**Given request:**
Reproduce the miners' strike passage word for word, starting with "From that day" and ending after "a great country.".

**Document passage:**
○ ○ ○
From that day on the women kept continual watch of the mines to see that the company did not bring in scabs. Every day women with brooms or mops in one hand and babies in the other arm wrapped in little blankets, went to the mines and watched that no one went in. And all night long they kept watch. They were heroic women. In the long years to come the nation will pay them high tribute for they were fighting for the advancement of a great country.
I held meetings throughout the surrounding country. The company was spending money among the farmers, urging them not to do anything for the miners. I went out with an old wagon and a union mule that had gone on strike, and a miner’s little boy for a driver. I held meetings among the farmers and won them to the side of the strikers.
○ ○ ○
**Items:**

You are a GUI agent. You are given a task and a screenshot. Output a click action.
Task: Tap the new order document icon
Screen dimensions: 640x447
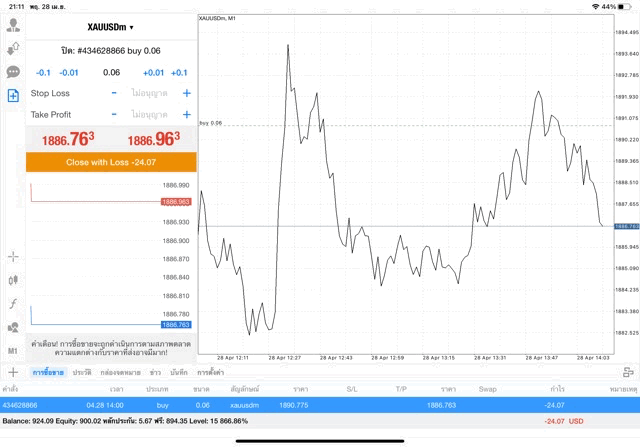(13, 95)
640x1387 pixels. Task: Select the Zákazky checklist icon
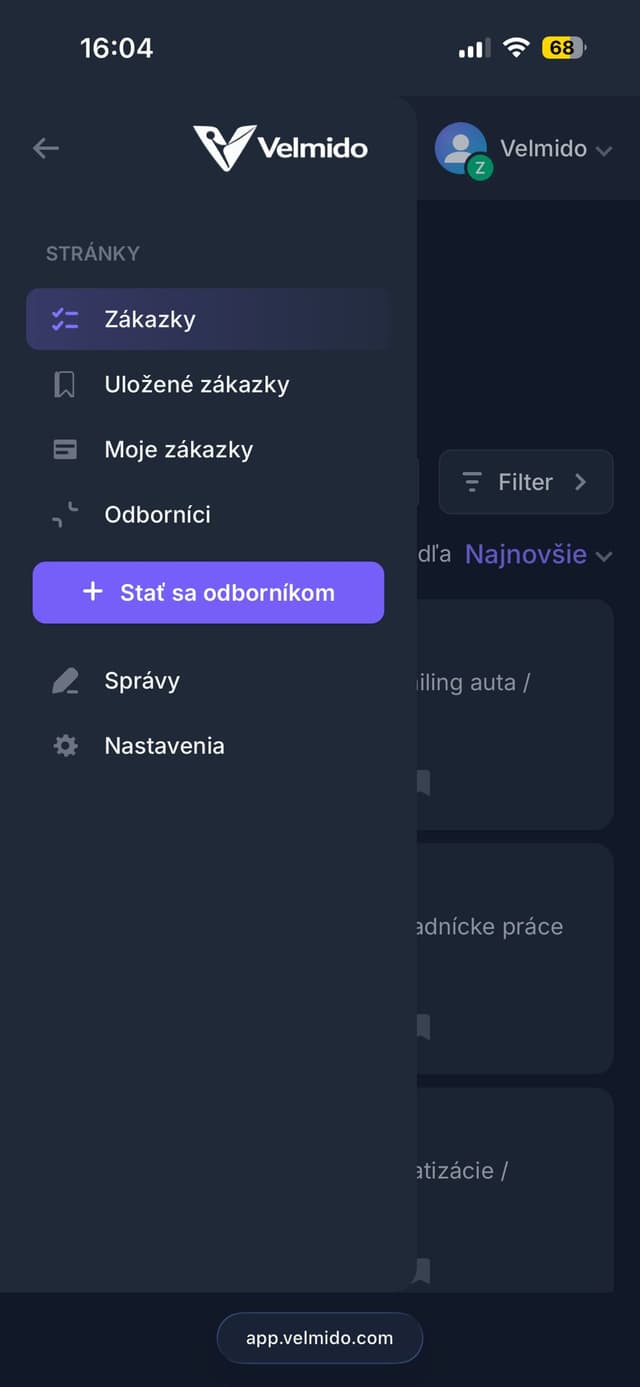63,319
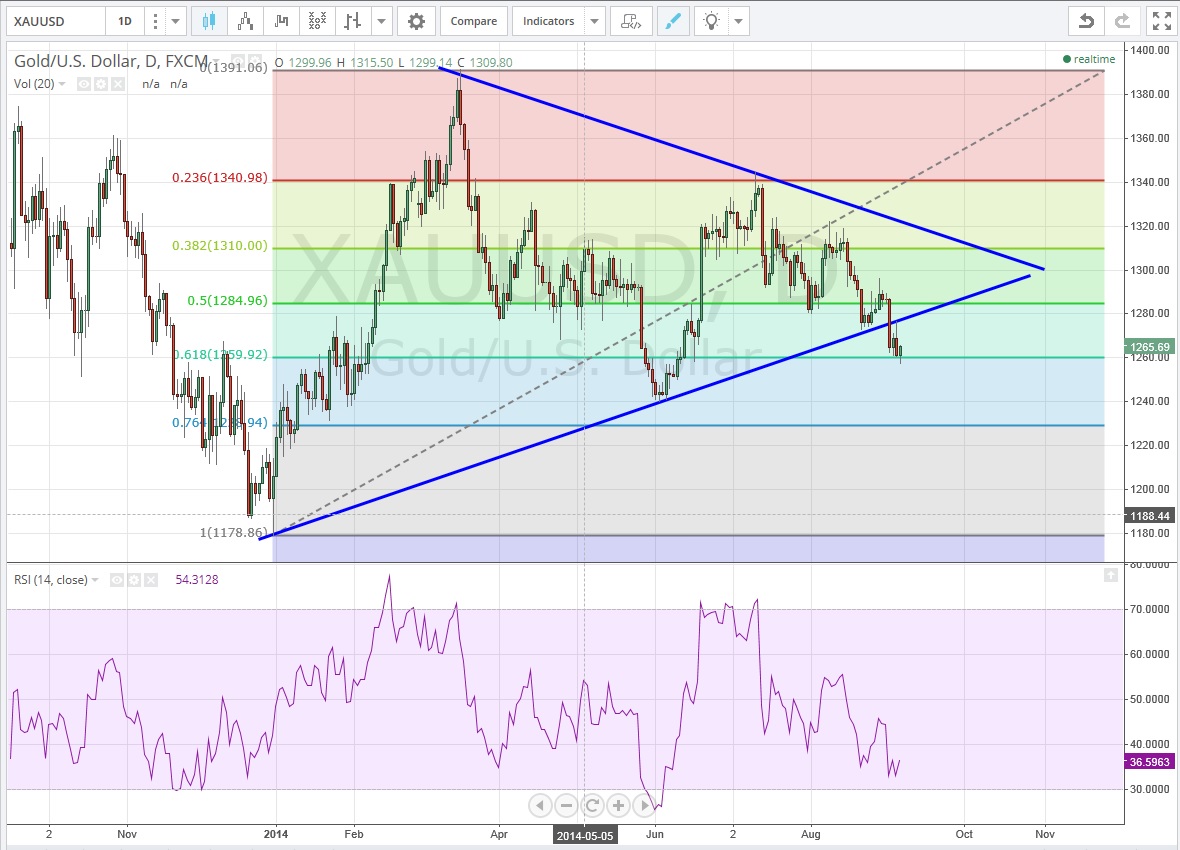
○ ○ ○
**Finished answer:**
From that day on the women kept continual watch of the mines to see that the company did not bring in scabs. Every day women with brooms or mops in one hand and babies in the other arm wrapped in little blankets, went to the mines and watched that no one went in. And all night long they kept watch. They were heroic women. In the long years to come the nation will pay them high tribute for they were fighting for the advancement of a great country.